The ABCs of RMDs and QCDs
February 13, 2026

Chris P. Barthe
Vice President and Wealth Planning Officer
Washington Trust Wealth Management
If you’re charitably inclined and staring down required minimum distributions (RMDs), a qualified charitable distribution (QCD) can be one of the cleanest ways to turn a tax obligation into impact.
The Basics
A QCD allows you to transfer funds directly from an IRA to a qualified public charity once you’ve reached age 70½. For 2026, the QCD limit is $111,000 per person, or $222,000 for married couples filing jointly (assuming each spouse has an IRA and meets the age requirement). i
Amounts distributed as QCDs count toward your RMD for the year but are excluded from adjusted gross income (AGI). That exclusion is the entire point. Unlike a taxable RMD followed by a charitable deduction, a QCD keeps income off your return altogether, which is particularly attractive if you’re already hitting deduction ceilings or no longer itemizing at all.

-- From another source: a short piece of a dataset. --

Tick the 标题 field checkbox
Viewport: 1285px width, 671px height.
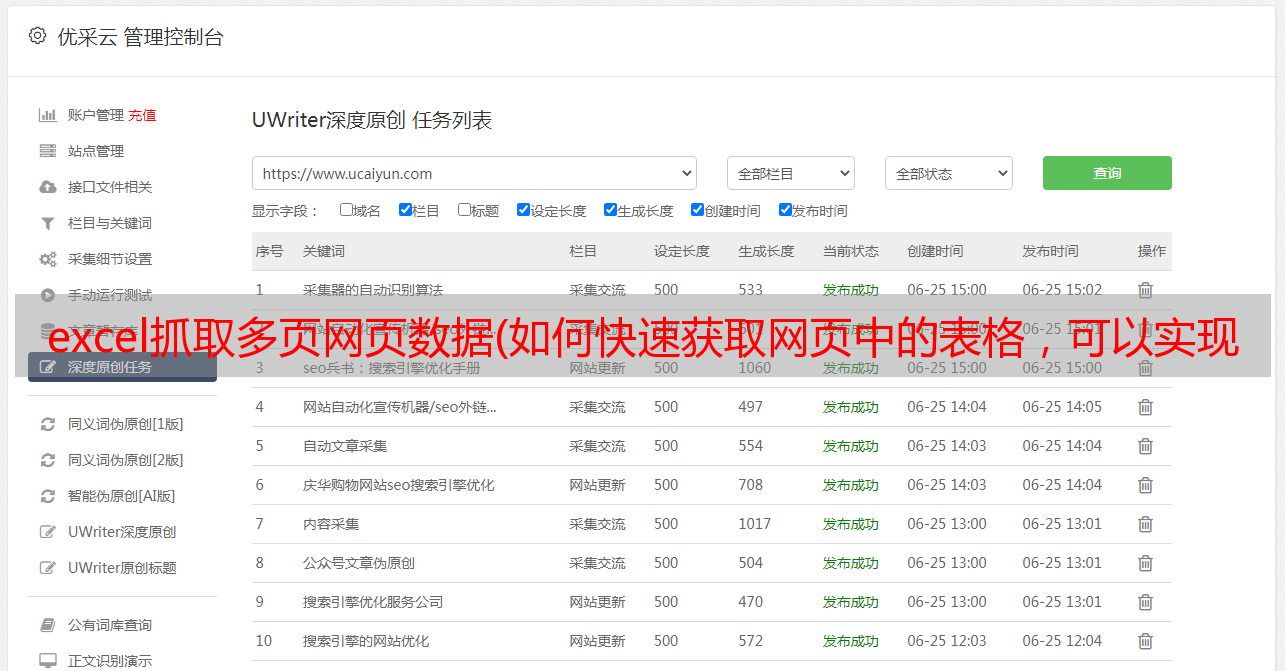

The Draw for High-income Retirees
For many retirees, the standard deduction is already large enough that itemizing charitable gifts doesn’t move the needle. That’s even more true if you’re over 65 and eligible for an enhanced senior deduction. With an enhanced deduction, you may get no incremental tax benefit from itemizing at all. In that situation, a QCD shines because it delivers tax efficiency above the line, regardless of whether you itemize.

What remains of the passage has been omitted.